Shares of Dave & Buster's (PLAY 2.84%) jumped today after the "eatertainment" chain adopted a "poison pill" shareholder rights policy designed to keep any one investor from gaining a significant stake in the company. Investors seemed to take that as a vote of confidence from management in the company's future at a time when Dave & Buster's is facing unprecedented uncertainty. Many of its locations are in communities under lockdown-style conditions and are therefore closed.

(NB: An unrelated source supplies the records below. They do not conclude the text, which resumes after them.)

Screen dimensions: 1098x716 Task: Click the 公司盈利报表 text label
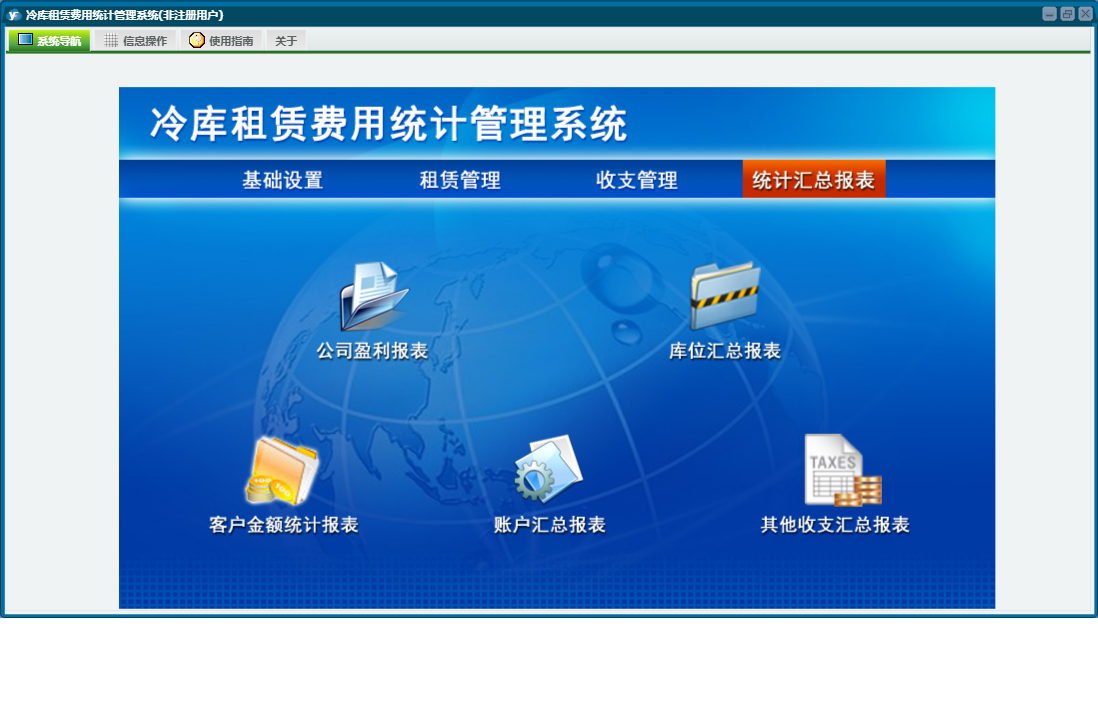(372, 351)
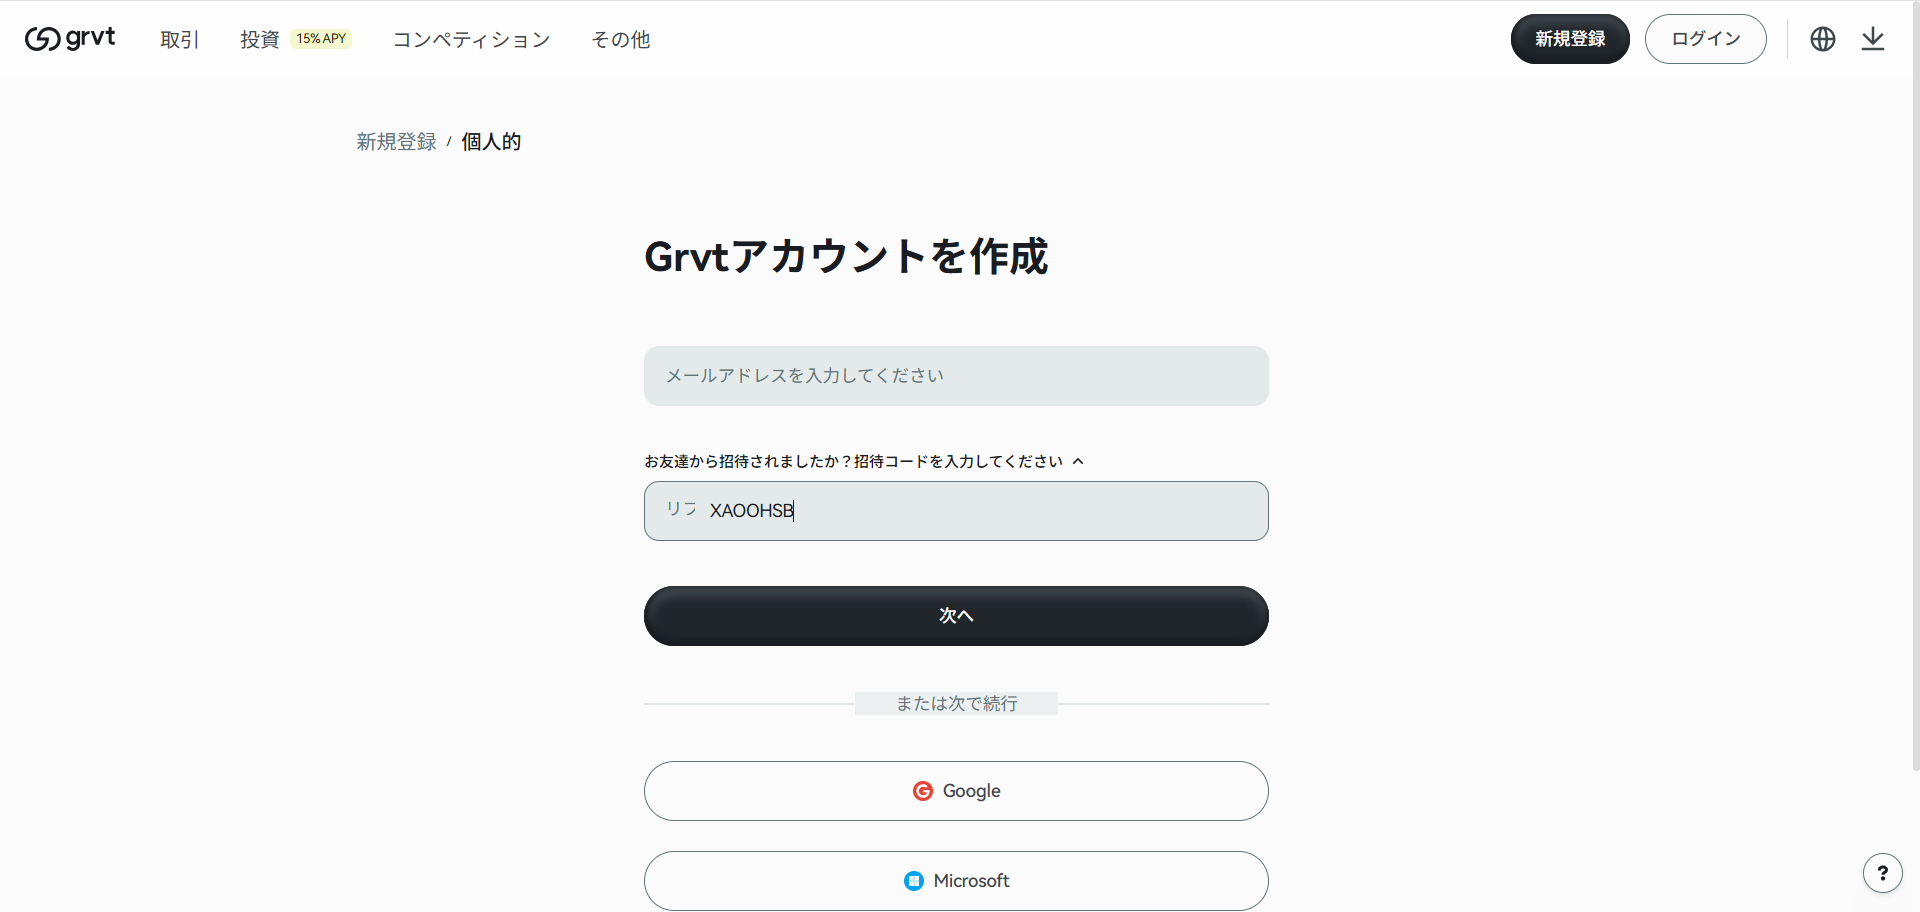Select the コンペティション navigation item

471,39
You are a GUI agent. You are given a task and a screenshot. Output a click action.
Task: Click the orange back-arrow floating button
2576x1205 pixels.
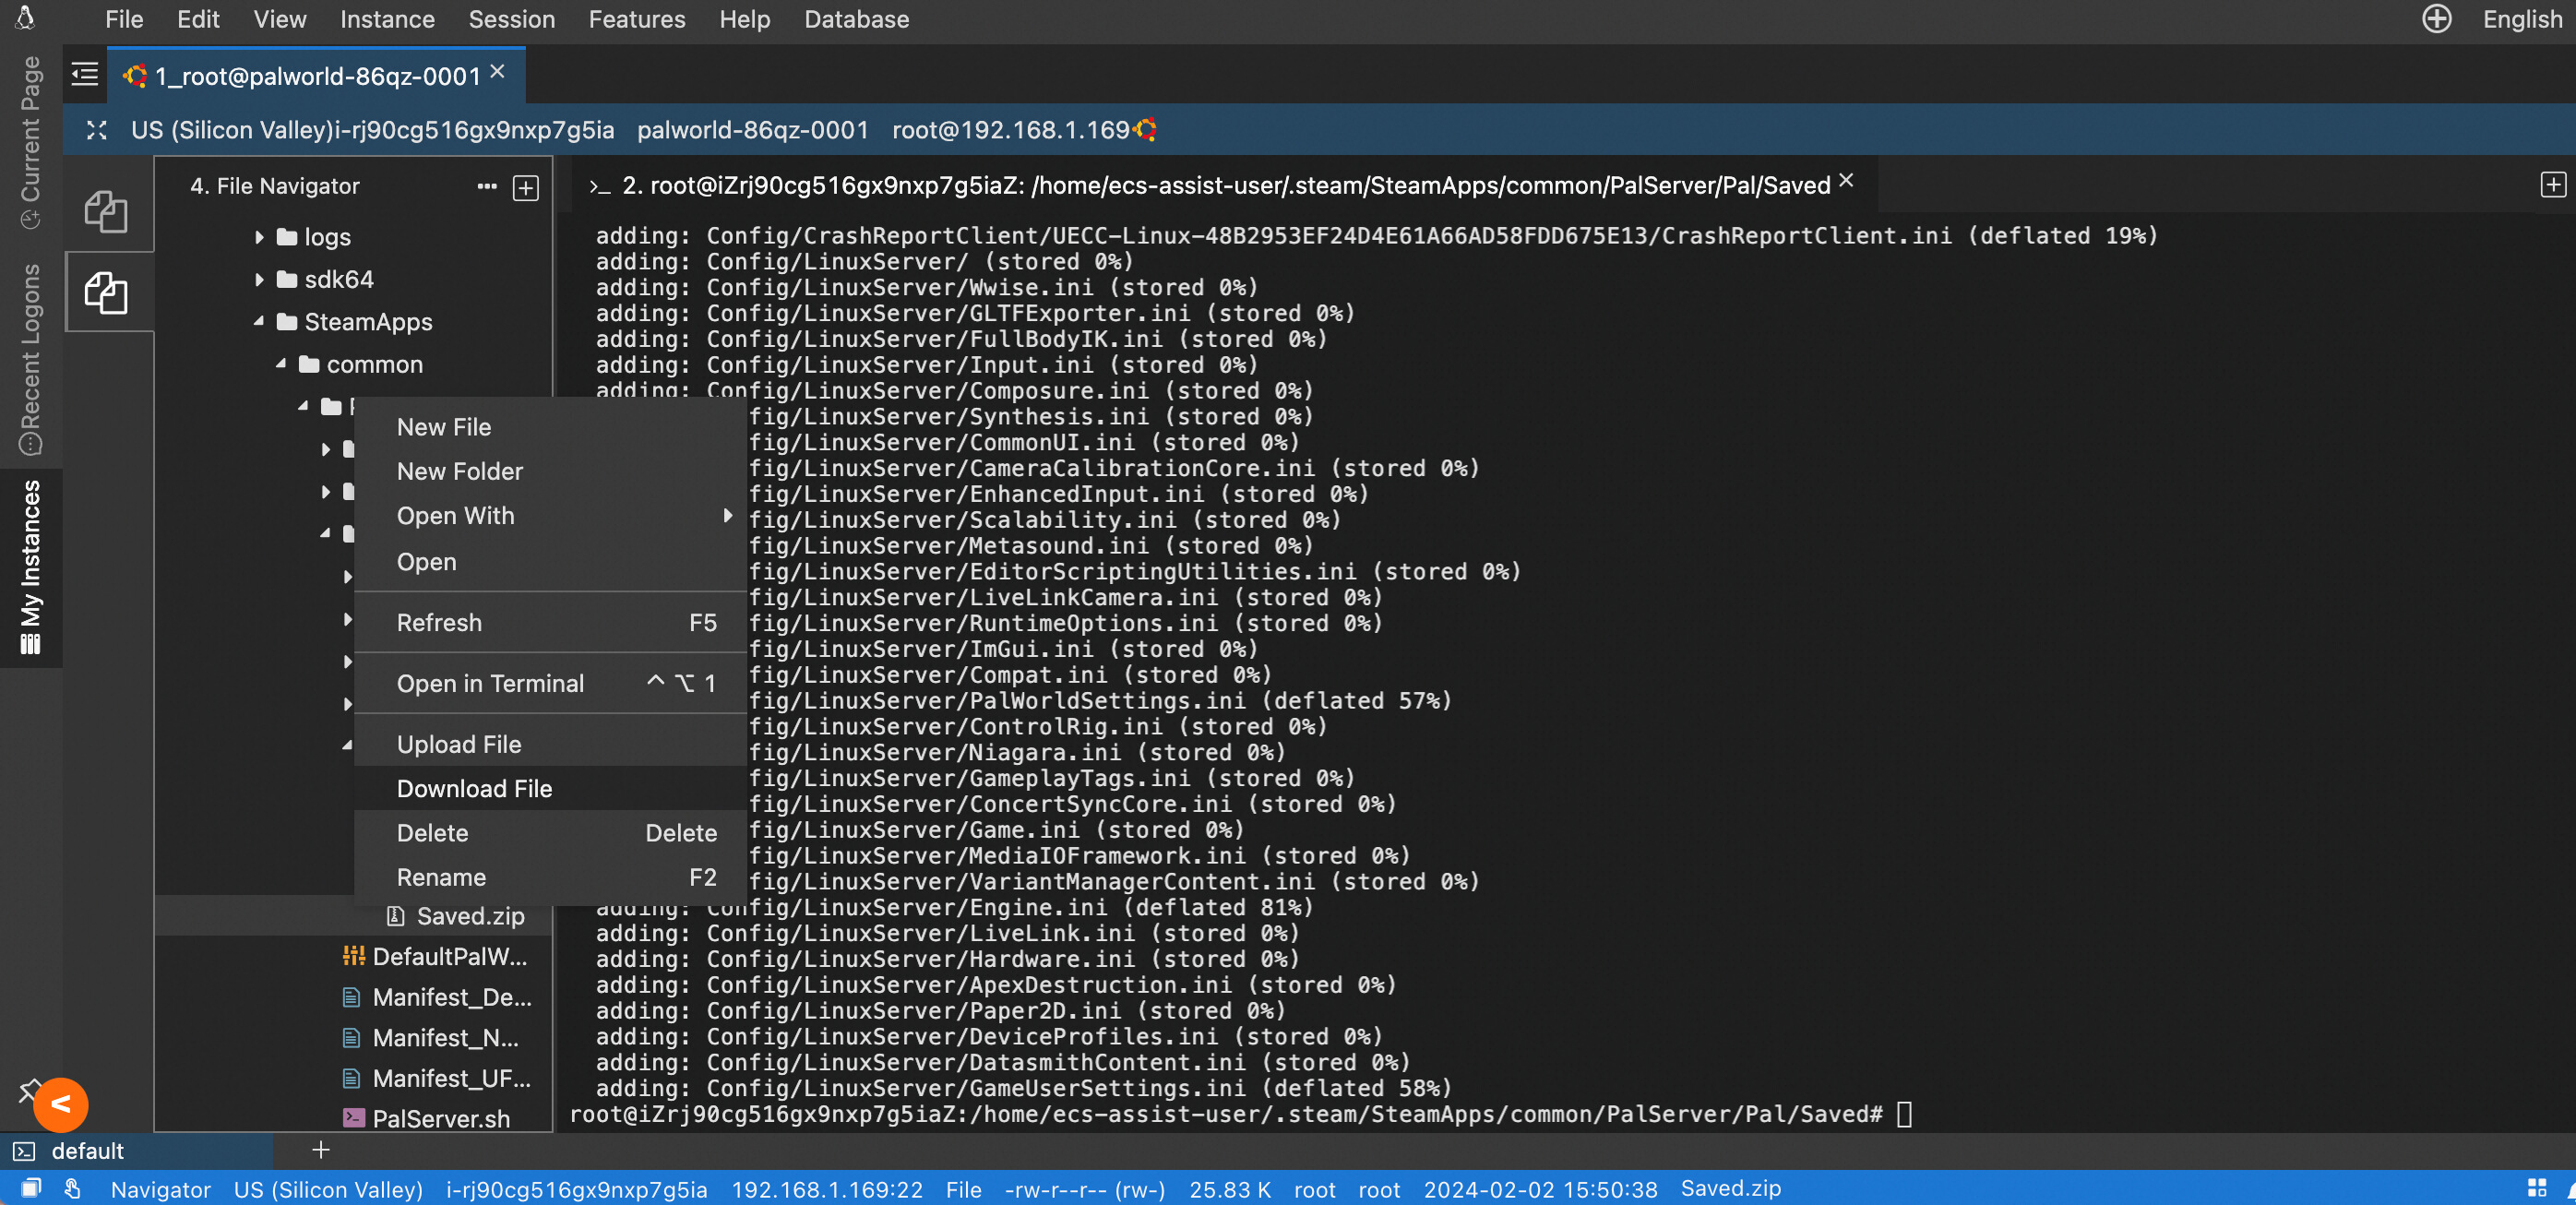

Before today's gains, the stock had plunged 90% since Feb. 21, a sign of the threat investors believe the coronavirus to be.

Today, the stock had soared 61% as of 12:58 p.m. EDT in response to the shareholder rights plan.

The entrance to a Dave & Buster's location.

Image source: Dave & Buster's.

So what

In a press release, Dave & Buster's said that the rights plan would be exercised when an investor accumulated more than 15% of a stock, or 20% in the case of passive institutional shareholders. The plan will give shareholders the right to purchase shares at an exercise price that is half the market value of the stock, which would dilute the stock and prevent a hostile takeover. The move comes after activist investor KKR had already accumulated a 12% stake in the company and held talks with management.

Now what

Dave & Buster's stock is clearly in a big hole due to the coronavirus crisis, and its balance sheet isn't particularly strong. As of Nov. 3, 2019, the end of the last quarter it reported, the company had $20.9 million in cash and cash equivalents and long-term debt of $640.4 million, and current liabilities outnumber current assets by about 4 to 1.

It's unclear how many of Dave & Buster's locations are currently closed, but the company will likely have to tap credit markets to stay afloat, because its performance over the next few months should take a serious hit. Closing stores means laying off staff, some of whom might not come back, or continuing to pay them while they don't work. Either way, it's a challenging situation -- as it is for most restaurant stocks -- and management has thus far left investors in the dark.

The company is expected to report earnings at the beginning of April, which should hopefully provide some more insight.